-- Source records follows --

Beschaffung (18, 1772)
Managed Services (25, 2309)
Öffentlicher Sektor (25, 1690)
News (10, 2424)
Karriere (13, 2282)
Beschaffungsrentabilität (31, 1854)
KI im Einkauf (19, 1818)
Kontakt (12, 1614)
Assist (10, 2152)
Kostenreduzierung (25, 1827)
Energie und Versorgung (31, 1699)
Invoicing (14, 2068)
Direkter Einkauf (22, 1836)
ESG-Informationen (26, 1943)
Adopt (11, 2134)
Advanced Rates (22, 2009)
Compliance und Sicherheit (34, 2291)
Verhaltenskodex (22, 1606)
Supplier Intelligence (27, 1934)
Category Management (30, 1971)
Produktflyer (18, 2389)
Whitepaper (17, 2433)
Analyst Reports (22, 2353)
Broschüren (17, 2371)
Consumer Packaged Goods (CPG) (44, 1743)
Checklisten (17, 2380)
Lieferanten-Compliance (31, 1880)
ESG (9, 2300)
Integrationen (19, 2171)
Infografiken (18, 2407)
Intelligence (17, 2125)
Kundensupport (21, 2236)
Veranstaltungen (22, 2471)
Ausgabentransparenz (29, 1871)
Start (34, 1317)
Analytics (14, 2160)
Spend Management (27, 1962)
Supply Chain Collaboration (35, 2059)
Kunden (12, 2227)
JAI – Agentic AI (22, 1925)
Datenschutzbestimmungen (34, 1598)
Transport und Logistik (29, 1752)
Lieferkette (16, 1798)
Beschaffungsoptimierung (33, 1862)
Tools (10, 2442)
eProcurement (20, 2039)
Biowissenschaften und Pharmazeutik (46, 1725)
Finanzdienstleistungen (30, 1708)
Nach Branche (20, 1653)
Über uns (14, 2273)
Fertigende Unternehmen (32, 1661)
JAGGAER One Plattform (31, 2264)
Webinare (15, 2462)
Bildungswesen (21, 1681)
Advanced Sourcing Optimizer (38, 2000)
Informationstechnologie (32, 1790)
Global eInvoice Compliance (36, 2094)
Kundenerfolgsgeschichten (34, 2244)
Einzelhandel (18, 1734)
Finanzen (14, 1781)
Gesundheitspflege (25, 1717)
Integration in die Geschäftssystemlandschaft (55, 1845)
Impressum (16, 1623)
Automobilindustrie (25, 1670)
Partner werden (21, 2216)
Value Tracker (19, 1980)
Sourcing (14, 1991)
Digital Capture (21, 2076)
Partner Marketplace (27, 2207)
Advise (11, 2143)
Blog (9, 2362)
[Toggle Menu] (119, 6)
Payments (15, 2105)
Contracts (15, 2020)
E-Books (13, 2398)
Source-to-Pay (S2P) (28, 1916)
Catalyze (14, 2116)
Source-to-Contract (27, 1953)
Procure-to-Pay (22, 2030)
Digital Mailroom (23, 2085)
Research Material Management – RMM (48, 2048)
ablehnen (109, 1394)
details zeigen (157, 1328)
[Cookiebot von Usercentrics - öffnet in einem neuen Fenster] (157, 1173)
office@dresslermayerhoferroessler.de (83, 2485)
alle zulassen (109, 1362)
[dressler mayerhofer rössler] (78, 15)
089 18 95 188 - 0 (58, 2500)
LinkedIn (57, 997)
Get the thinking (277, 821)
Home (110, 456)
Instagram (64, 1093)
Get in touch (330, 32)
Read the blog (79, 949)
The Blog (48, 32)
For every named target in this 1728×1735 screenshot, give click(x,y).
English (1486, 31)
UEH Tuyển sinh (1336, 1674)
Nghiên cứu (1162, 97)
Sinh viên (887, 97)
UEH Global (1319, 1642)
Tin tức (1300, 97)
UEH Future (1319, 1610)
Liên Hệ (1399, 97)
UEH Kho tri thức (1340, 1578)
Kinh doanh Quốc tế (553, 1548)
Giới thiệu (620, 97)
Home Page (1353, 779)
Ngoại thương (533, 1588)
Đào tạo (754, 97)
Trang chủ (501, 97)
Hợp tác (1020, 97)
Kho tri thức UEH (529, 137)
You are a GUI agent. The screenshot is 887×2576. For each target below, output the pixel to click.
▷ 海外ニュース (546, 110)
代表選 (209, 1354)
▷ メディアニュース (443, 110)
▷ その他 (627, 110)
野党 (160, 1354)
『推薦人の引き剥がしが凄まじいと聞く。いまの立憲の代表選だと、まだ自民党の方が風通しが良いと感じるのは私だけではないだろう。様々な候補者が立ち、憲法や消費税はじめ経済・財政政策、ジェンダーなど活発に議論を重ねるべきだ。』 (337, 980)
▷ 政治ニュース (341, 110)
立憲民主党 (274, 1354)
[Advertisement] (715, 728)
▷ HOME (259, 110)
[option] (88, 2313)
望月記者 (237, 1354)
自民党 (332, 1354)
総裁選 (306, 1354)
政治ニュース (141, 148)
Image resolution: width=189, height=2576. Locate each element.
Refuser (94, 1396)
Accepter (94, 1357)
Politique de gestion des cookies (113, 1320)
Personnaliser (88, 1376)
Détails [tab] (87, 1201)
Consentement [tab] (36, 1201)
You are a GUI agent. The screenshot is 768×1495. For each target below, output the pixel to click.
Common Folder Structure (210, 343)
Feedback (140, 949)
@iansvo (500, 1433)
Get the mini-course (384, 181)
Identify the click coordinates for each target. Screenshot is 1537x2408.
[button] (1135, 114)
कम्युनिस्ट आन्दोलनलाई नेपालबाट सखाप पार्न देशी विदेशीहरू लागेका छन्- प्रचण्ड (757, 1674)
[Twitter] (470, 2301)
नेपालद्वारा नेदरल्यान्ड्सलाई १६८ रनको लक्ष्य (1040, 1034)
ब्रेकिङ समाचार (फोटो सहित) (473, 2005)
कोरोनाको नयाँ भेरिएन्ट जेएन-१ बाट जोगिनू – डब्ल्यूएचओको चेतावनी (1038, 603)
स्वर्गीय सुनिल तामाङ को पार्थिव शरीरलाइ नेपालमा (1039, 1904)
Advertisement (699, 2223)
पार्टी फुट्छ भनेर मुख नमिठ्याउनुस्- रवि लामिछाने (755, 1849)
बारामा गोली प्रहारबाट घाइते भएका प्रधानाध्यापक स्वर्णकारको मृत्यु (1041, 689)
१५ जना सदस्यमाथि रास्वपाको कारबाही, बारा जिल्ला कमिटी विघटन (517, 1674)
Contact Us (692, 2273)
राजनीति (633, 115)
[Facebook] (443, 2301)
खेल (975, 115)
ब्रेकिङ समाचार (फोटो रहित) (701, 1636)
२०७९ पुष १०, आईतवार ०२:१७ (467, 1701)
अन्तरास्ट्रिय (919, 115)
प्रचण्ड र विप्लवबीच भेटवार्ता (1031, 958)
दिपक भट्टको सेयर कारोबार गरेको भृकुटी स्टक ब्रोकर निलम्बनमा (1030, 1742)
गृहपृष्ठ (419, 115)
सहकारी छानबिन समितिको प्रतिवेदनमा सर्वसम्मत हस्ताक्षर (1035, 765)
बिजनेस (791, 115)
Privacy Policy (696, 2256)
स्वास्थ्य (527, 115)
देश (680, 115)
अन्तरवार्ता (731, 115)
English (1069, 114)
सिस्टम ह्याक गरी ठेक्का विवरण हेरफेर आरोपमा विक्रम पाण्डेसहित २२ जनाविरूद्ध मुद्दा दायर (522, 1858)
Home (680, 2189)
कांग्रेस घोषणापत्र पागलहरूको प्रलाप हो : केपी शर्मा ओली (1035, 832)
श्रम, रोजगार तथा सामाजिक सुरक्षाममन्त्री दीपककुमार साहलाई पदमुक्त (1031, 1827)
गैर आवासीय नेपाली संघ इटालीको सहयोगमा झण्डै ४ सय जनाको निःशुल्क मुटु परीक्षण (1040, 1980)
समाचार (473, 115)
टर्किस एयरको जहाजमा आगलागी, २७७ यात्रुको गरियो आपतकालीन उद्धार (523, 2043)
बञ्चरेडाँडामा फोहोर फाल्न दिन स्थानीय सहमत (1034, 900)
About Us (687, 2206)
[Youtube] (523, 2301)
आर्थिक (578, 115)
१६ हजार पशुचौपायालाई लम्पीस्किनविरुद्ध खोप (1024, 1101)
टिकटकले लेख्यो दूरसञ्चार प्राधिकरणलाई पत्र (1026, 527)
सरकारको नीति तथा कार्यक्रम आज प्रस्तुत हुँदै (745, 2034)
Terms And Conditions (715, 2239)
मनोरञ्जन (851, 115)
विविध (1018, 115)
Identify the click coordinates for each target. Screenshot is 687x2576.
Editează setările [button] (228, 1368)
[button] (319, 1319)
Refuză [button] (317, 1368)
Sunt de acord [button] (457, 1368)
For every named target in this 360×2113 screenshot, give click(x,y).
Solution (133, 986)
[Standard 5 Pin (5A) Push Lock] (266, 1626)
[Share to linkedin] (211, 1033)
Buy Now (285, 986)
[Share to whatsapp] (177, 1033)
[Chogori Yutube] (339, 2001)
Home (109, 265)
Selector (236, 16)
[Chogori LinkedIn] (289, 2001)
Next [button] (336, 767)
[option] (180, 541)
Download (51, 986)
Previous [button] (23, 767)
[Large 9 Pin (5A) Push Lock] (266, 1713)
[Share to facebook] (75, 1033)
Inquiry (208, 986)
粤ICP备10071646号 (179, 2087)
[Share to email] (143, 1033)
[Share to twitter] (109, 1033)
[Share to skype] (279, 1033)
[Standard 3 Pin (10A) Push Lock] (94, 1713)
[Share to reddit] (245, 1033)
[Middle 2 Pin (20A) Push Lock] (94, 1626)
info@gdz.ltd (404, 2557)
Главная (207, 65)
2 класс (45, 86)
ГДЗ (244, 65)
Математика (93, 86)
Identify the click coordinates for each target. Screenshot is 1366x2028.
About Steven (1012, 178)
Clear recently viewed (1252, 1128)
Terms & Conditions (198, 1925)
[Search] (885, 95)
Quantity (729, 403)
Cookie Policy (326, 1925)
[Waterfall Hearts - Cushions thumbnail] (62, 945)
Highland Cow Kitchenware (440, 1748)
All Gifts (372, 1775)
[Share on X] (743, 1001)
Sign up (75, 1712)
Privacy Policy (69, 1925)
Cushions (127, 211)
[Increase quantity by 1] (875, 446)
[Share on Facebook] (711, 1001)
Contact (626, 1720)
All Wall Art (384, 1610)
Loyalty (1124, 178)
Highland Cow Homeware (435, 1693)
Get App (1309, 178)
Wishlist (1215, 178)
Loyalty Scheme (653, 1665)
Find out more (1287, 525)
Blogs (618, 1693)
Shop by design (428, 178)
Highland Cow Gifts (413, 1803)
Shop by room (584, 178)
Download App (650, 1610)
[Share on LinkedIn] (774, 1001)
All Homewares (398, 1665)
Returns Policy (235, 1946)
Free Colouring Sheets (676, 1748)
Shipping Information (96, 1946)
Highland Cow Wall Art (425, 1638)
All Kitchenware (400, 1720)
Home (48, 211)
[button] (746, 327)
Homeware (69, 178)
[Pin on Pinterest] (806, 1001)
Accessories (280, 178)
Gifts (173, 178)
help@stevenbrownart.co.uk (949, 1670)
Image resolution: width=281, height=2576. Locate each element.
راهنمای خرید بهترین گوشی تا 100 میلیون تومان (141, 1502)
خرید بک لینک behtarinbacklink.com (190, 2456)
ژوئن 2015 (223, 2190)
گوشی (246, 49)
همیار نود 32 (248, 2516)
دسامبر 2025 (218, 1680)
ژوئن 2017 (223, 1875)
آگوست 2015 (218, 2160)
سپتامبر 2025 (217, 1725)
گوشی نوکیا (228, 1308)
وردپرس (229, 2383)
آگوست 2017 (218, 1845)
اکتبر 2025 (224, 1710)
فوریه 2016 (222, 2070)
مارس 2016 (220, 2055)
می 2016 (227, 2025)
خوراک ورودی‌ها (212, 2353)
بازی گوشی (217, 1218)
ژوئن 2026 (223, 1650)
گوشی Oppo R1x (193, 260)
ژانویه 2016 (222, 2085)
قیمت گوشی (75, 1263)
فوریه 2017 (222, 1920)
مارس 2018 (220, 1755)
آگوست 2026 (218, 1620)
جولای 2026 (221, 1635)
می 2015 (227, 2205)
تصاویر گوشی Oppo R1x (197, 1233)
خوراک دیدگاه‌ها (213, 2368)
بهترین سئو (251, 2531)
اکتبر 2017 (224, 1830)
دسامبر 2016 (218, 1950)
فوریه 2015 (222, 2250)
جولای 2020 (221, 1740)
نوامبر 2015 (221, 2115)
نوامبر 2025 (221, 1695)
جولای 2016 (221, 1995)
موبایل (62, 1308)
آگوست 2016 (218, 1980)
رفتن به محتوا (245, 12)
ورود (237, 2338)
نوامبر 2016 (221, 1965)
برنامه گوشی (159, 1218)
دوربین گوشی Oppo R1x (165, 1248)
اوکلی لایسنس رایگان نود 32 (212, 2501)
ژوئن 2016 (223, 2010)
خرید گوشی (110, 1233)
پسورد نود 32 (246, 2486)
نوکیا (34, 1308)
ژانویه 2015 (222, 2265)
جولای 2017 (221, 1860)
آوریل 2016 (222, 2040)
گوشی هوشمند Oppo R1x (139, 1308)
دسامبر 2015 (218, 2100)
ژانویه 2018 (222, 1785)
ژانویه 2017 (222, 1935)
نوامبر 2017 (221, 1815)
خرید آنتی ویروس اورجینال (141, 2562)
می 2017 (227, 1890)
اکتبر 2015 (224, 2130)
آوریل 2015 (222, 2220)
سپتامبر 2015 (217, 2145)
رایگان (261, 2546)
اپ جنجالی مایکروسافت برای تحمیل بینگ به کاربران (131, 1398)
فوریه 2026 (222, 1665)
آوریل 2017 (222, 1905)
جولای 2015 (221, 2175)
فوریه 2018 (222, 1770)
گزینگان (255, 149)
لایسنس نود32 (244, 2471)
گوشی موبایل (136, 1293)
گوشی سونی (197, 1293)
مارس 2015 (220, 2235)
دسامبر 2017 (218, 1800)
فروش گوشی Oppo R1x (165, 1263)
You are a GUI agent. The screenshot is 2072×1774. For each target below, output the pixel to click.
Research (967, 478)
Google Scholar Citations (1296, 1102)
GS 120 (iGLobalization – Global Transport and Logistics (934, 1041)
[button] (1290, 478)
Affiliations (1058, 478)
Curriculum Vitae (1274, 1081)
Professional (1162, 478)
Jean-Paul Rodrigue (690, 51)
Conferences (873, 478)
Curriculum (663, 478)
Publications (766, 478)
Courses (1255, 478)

-- Source records concluded --

> **Problem to work on**
Above are the records. Identify each line that contains the word "give".

> **Expected answer**
For every named target in this 1728×1735 screenshot, give click(x,y).
For every named target in this 360×2113 screenshot, give click(x,y).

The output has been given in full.